Monday, August 27, 2007

Friday Night in Conroe


David and Diana
Originally uploaded by milkmaid1979
So...Friday, we haul out the bikes and ride to dinner for some cheap Mexican.

Afterwards, we usually make the LONG LONG ride of 3/4 of a mile to our local hole in the wall bar. I like that place, they have never told us we were too loud, too dirty, hell, not even too drunk. And they put up with MilkMan and his pal David's testosteronal need to throttle their bikes until the gaskets bulge and we choke from the exhaust.

But Friday, we decided we would ride a little, and rode all the way around the corner to this old farts, stinky, tight ass'd karaoke bar that I will not name (YM ECIFFO if you read backwards, you'll know where we were).

So anyway. We had a drink and were catching up with our pals, telling jokes. Most we'd heard before, but that never stops MilkMan or David. And Diana and I, being the good women we are, laughed heartily at every one of them.

THEN...the Karaoke Master Ass with the bad cowboy hat and cheap cologne decided we were being too loud and actually came to our table to tell us so. Said his customers were having a hard time reading the words while we joked.

We QUIETLY paid our tab and proceeded out the door. David decided he needed to whisper in the Karaoke Master Ass's ear, yanno, just to let him know we really thought he was a jerk.

I might have flipped him the bird. Then, he told me to leave and not come back.

HA...I whipped back in the bar and told him he REALLY didn't think I wanted to come back here, did he? Hell, they had to practically BEG me to come to this boring hole in the wall in the first place. PAH!
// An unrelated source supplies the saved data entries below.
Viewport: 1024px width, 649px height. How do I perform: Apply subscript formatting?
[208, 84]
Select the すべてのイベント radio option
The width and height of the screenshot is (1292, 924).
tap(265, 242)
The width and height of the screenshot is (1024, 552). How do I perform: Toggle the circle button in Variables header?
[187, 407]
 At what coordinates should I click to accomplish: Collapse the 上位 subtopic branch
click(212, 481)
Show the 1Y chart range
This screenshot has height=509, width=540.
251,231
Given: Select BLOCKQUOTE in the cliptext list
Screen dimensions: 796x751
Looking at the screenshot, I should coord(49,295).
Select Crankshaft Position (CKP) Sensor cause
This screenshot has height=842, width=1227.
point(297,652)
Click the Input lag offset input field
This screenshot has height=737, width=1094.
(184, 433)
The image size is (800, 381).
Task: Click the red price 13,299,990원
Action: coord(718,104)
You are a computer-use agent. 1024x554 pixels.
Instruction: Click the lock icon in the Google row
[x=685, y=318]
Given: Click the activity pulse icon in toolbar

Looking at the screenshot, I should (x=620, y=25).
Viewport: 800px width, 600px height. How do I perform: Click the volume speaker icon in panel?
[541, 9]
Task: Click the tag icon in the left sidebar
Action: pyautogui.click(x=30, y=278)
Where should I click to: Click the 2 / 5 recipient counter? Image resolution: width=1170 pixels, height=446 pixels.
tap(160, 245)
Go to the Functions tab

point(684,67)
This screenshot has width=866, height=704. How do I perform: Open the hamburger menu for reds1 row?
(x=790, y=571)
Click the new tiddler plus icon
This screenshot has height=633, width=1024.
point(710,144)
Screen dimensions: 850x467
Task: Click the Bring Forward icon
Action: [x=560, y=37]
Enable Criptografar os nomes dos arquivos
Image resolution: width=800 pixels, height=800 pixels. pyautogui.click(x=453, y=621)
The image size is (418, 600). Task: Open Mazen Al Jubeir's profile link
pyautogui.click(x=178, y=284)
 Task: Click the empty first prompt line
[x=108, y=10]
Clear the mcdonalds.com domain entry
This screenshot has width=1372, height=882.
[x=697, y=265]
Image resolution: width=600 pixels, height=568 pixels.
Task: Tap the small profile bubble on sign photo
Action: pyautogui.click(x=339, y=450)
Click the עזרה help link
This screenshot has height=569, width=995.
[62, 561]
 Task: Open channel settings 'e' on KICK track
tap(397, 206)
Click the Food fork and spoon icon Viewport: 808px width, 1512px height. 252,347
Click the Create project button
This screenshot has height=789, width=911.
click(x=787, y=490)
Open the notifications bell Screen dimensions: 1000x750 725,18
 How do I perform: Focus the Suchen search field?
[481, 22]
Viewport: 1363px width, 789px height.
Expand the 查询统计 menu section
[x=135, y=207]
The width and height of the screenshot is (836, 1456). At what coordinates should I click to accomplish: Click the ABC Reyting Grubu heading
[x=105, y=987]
We then exited the place and laughed in the parking lot about it for a few seconds. Yanno, they make all these places put that handicap ramp up for folks? A motorcycle can back up that ramp to the door, really easily too. And David backed his beloved Rat Bike Shovelhead right up there to the door. Diana politely held the door open as David kicked off the engine and let them know what LOUD really was.

As I looked over my shoulder I could see the people falling out the door choking on the exhaust. I dunno, the noise and exhaust are my favorite things about those old bikes.

And David, it's only immature if you do it twice, so you are safe El Solo Lobo. ;)

10 comments:

Crabby said...

I'm still not believing you went to a place called ym eciffo of your own free will. WHAT were you guys thinking? You will never see it written on a bathroom wall, "go to ym eciffo for a good time".

You shoulda got up and sang a little before you left. That would have been pay back in spades. ahhhhhhhhhhhhhhh ha ha ha ha ha ha! I crack myself up.

MilkMaid said...

I wrote your phone number on the wall...so when a twangy asshole calls you, don't thank me, k?

Anonymous said...

Riding through the tunnels that go underneath the canals here is enough to rob you of your hearing for an hour or two. Somehow the ride is more intense when you add the rumble and the smell.

Unknown said...

My philosophy: If one has found an acceptable hole in the wall bar, it is always risky to explore others.

MilkMaid said...

AHAHAHA Nick, I think I totally agree with you.

Helen...I love a good long tunnel.

Lori said...

Bwahahaha! David sounds like my kind of guy.

SignGurl said...

I think I'd like to hang out with you guys :)

MilkMaid said...

Lori, he does keep us entertained, always.

C'mon Sign!

Anonymous said...

Sounds like the perfecting ending to a shitty bar!! I think those (as they call it in the land of Norweigiens "Croakie") patrons, take themselves a bit too seriously!!! Good gawd, they are way too much into hearing themselves NOT carry a tune for shit!! You tell David, he's my hero...that boi's got himself a good set of kahunas...just like in the good ol' days!!!

MilkMaid said...

LOL jyflol, David is definitly from the old days....never know what's coming from him.